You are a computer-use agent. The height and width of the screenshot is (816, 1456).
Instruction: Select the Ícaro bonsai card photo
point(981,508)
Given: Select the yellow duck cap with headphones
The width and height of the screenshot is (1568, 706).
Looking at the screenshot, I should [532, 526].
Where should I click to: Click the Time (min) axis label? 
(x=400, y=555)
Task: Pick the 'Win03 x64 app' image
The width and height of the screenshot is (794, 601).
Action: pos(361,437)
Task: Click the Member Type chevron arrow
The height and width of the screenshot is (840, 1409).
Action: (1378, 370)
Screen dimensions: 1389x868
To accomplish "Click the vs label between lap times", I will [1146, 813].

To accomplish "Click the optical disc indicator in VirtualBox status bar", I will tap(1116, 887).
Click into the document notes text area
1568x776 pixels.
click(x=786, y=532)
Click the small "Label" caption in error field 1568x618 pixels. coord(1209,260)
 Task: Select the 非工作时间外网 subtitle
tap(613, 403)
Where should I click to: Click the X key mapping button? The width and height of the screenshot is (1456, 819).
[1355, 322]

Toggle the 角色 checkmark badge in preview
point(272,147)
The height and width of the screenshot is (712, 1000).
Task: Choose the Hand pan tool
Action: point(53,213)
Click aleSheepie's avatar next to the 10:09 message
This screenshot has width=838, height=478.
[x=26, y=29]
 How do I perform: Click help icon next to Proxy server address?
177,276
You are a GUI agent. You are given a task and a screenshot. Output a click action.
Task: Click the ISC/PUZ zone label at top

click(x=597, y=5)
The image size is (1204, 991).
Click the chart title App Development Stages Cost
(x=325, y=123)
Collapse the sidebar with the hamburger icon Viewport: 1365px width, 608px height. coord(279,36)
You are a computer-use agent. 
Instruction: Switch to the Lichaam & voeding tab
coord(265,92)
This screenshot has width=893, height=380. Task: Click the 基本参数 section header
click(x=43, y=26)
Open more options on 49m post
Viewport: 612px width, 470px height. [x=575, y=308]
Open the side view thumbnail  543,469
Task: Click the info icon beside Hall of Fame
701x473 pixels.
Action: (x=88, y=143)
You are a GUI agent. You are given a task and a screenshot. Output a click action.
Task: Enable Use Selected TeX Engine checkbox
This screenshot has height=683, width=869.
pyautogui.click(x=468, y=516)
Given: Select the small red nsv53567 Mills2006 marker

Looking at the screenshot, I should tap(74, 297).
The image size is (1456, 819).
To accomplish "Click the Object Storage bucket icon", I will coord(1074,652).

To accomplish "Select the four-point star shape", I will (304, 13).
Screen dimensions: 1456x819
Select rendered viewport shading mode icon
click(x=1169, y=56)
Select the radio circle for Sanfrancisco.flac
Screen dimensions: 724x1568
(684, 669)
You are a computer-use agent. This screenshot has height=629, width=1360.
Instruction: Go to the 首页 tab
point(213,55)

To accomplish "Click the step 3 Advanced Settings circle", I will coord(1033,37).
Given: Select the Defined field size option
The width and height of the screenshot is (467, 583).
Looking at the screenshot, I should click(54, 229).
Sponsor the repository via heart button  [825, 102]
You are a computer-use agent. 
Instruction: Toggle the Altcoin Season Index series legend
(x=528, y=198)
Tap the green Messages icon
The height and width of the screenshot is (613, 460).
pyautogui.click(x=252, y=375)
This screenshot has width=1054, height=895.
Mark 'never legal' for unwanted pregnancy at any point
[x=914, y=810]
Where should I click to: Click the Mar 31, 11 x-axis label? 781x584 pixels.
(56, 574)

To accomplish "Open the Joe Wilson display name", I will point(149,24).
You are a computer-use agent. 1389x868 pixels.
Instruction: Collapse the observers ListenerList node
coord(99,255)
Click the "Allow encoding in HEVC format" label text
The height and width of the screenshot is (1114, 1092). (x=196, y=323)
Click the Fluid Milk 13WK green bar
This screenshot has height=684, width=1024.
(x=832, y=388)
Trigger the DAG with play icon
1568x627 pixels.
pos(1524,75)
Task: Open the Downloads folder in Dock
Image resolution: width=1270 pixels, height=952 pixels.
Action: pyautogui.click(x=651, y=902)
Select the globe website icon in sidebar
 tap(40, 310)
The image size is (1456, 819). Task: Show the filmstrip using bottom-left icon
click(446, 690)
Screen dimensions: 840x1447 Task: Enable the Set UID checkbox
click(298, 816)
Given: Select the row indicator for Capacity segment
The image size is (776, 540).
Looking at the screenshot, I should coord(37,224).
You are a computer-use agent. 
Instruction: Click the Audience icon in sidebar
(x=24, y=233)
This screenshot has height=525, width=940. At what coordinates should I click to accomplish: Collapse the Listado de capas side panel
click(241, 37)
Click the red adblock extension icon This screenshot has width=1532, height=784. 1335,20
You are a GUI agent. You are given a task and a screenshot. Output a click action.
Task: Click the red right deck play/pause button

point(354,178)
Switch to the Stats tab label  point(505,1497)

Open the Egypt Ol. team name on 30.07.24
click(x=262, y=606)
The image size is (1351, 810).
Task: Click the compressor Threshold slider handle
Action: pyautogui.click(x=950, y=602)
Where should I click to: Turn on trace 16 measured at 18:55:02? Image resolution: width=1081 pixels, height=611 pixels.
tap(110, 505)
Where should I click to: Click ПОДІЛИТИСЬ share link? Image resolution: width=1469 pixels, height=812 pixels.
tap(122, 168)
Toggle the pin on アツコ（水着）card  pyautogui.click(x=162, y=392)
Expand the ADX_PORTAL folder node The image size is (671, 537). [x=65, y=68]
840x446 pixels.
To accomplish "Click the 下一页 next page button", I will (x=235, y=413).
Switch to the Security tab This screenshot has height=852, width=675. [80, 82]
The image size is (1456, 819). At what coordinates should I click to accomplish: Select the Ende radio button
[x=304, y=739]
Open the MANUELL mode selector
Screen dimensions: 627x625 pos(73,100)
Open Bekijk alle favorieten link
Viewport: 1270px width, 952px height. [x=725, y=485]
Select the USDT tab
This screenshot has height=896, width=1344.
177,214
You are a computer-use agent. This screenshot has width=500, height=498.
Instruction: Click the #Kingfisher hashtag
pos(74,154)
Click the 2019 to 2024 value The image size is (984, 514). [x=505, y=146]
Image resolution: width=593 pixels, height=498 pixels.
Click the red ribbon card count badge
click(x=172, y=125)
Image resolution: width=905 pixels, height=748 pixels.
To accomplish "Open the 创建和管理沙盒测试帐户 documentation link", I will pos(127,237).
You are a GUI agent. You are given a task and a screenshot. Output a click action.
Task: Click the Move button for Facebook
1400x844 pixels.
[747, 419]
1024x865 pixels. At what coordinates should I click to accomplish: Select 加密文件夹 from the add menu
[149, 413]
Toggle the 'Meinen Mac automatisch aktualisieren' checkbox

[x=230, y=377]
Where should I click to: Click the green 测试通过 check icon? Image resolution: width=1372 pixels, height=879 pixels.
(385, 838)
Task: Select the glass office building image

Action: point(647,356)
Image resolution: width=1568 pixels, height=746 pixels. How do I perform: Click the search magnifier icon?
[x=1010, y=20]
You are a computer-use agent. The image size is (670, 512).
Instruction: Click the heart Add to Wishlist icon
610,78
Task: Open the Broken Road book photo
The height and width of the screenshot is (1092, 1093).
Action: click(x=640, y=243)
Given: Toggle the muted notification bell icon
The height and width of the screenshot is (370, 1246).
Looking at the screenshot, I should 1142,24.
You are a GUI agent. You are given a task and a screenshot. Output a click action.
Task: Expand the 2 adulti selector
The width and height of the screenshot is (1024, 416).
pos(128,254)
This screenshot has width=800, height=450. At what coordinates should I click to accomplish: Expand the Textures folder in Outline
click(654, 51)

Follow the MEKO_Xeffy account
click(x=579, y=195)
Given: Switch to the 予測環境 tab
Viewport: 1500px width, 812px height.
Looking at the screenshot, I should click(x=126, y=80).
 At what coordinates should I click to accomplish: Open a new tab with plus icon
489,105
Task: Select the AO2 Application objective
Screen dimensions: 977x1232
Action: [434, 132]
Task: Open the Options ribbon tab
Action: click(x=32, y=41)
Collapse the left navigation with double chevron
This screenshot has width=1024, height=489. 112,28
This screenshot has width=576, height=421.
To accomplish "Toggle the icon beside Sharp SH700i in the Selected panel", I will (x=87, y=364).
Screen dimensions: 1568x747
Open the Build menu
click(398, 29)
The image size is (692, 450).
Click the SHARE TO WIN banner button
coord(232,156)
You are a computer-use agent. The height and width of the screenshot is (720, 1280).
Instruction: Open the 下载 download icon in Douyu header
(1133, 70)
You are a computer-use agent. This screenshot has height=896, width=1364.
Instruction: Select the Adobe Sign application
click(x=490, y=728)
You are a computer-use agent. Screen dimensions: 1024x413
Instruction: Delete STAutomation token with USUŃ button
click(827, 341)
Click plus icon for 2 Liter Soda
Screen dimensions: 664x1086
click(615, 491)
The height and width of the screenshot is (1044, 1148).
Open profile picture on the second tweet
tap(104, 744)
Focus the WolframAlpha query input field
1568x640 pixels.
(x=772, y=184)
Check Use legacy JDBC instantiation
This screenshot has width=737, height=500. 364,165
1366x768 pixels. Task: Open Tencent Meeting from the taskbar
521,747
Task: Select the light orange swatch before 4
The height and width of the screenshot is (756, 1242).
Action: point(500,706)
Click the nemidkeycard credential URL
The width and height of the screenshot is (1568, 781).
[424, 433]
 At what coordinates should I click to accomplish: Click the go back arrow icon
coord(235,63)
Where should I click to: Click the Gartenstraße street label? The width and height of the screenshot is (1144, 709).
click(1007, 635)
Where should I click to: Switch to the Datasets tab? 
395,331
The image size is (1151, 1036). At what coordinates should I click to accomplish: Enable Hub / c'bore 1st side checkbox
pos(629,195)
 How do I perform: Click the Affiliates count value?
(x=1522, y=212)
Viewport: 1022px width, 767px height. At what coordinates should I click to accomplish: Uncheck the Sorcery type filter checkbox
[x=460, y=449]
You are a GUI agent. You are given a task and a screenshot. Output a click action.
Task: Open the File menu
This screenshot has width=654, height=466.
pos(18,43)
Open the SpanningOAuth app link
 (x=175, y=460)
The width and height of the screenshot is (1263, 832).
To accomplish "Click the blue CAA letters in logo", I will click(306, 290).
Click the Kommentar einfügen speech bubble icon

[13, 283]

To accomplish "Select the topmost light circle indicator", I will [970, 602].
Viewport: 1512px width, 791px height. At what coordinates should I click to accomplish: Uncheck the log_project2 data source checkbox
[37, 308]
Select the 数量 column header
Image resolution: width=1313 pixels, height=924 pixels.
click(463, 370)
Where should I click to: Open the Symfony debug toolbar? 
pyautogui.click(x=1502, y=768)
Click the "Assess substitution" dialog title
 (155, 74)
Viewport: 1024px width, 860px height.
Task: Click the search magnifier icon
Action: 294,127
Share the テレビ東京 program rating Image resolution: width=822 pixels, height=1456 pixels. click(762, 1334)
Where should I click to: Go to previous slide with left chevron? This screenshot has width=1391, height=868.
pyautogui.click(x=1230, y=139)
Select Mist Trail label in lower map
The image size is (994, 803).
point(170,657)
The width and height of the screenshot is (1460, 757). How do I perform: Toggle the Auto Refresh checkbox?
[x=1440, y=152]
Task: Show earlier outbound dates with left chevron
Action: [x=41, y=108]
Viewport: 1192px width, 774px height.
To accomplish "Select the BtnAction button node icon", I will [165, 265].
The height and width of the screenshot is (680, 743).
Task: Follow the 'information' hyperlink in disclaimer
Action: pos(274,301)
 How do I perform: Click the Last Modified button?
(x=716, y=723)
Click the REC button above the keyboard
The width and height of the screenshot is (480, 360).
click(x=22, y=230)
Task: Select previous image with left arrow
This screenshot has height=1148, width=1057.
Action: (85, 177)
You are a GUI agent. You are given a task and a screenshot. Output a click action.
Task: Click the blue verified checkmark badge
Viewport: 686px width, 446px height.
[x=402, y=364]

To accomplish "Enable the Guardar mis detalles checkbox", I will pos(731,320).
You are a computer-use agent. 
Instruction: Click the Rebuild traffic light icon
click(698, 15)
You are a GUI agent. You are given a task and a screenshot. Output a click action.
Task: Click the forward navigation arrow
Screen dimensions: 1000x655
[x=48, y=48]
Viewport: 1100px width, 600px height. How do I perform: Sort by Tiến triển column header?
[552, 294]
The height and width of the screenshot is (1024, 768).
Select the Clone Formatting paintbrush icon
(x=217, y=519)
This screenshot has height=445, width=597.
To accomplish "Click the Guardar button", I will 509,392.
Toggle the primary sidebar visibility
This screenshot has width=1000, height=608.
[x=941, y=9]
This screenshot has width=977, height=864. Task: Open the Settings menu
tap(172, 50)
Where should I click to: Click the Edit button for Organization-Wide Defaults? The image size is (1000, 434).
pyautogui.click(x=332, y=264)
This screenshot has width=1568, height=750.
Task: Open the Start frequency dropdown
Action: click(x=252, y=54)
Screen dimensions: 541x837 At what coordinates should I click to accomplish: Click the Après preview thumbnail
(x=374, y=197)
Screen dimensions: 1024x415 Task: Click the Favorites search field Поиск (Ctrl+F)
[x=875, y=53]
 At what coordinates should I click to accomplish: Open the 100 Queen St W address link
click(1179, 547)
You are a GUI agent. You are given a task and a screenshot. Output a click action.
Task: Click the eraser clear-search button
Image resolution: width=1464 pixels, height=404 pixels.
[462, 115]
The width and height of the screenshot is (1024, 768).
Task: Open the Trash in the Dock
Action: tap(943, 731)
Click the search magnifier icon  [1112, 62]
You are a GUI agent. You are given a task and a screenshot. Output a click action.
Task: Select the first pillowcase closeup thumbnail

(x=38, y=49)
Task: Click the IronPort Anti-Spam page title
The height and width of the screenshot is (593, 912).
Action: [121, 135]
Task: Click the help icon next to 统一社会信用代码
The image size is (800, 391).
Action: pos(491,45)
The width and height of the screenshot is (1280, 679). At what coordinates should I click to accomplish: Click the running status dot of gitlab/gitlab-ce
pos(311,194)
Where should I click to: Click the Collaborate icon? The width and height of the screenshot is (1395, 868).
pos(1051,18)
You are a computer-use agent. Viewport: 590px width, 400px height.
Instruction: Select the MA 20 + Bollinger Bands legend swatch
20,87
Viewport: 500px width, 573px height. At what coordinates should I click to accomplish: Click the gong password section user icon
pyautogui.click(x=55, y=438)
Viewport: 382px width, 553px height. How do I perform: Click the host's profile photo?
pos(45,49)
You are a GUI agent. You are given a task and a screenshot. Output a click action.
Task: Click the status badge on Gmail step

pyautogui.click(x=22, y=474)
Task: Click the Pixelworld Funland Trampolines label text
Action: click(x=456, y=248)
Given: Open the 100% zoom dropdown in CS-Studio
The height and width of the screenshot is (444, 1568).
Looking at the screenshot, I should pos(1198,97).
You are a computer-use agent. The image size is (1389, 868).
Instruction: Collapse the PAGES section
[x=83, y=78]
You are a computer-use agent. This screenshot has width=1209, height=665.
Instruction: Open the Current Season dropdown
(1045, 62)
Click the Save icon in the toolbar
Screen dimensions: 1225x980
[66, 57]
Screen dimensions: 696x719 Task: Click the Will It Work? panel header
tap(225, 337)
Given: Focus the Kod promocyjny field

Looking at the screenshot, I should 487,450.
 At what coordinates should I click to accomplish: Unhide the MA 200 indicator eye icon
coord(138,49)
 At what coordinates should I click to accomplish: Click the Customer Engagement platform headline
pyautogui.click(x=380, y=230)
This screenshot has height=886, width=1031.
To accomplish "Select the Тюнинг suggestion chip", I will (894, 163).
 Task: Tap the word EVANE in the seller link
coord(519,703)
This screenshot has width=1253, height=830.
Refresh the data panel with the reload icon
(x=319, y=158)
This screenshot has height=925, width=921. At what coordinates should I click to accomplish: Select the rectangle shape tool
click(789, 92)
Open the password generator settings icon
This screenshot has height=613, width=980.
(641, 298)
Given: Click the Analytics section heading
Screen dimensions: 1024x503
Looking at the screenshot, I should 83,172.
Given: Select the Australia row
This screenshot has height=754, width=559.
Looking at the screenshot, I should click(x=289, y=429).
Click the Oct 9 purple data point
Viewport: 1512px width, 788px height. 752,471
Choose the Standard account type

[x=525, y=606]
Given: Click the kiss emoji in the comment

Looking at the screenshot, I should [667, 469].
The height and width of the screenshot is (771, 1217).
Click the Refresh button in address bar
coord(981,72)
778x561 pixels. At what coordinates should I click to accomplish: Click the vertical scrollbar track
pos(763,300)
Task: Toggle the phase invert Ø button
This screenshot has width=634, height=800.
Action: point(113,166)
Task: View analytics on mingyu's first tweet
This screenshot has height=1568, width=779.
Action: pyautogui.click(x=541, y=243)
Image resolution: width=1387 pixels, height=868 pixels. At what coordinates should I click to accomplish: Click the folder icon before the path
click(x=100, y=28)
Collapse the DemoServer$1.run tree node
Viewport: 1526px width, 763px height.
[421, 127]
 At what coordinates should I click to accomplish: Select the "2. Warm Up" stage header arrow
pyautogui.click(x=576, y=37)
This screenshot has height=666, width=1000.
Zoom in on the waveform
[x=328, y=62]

*****

### Job
Repeat everything from the start of the listing down to the line containing "Action: pos(361,437)", switching "Select" to "Choose" and leaving the rest unchanged.

### Complete answer
You are a computer-use agent. The height and width of the screenshot is (816, 1456).
Instruction: Choose the Ícaro bonsai card photo
point(981,508)
Given: Choose the yellow duck cap with headphones
The width and height of the screenshot is (1568, 706).
Looking at the screenshot, I should [532, 526].
Where should I click to: Click the Time (min) axis label? 
(x=400, y=555)
Task: Pick the 'Win03 x64 app' image
The width and height of the screenshot is (794, 601).
Action: pos(361,437)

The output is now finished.